▶ _ASSIGNED TASK_
List each line of the data that holds the string "agent".

▶ _DATA PROVIDED_
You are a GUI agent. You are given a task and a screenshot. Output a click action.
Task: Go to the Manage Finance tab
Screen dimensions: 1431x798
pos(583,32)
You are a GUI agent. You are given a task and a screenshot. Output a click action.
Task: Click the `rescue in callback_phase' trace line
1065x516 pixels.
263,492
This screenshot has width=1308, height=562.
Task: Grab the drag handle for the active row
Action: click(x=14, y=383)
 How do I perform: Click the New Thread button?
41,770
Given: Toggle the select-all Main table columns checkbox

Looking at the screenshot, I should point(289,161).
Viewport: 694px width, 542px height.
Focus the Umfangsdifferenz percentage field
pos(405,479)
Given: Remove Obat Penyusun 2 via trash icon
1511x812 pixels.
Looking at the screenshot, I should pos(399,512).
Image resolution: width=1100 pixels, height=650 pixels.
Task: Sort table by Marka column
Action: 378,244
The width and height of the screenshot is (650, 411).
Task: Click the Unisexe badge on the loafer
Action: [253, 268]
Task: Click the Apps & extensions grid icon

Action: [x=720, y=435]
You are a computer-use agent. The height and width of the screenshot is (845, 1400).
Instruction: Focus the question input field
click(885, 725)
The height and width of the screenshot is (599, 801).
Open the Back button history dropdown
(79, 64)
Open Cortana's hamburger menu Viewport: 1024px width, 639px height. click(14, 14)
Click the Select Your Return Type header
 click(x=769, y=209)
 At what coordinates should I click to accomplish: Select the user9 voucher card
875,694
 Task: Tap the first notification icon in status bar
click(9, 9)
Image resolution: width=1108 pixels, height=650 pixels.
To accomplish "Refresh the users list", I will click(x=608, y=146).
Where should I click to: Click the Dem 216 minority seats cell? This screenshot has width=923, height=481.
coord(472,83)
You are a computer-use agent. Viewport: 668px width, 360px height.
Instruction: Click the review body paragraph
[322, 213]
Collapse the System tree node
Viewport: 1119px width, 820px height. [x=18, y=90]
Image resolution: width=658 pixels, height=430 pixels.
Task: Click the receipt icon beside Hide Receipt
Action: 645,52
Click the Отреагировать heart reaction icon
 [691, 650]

▶ _EXPECTED ANSWER_
You are a GUI agent. You are given a task and a screenshot. Output a click action.
You are a GUI agent. You are given a task and a screenshot. Output a click action.
You are a computer-use agent. The height and width of the screenshot is (845, 1400).
You are a computer-use agent. Viewport: 668px width, 360px height.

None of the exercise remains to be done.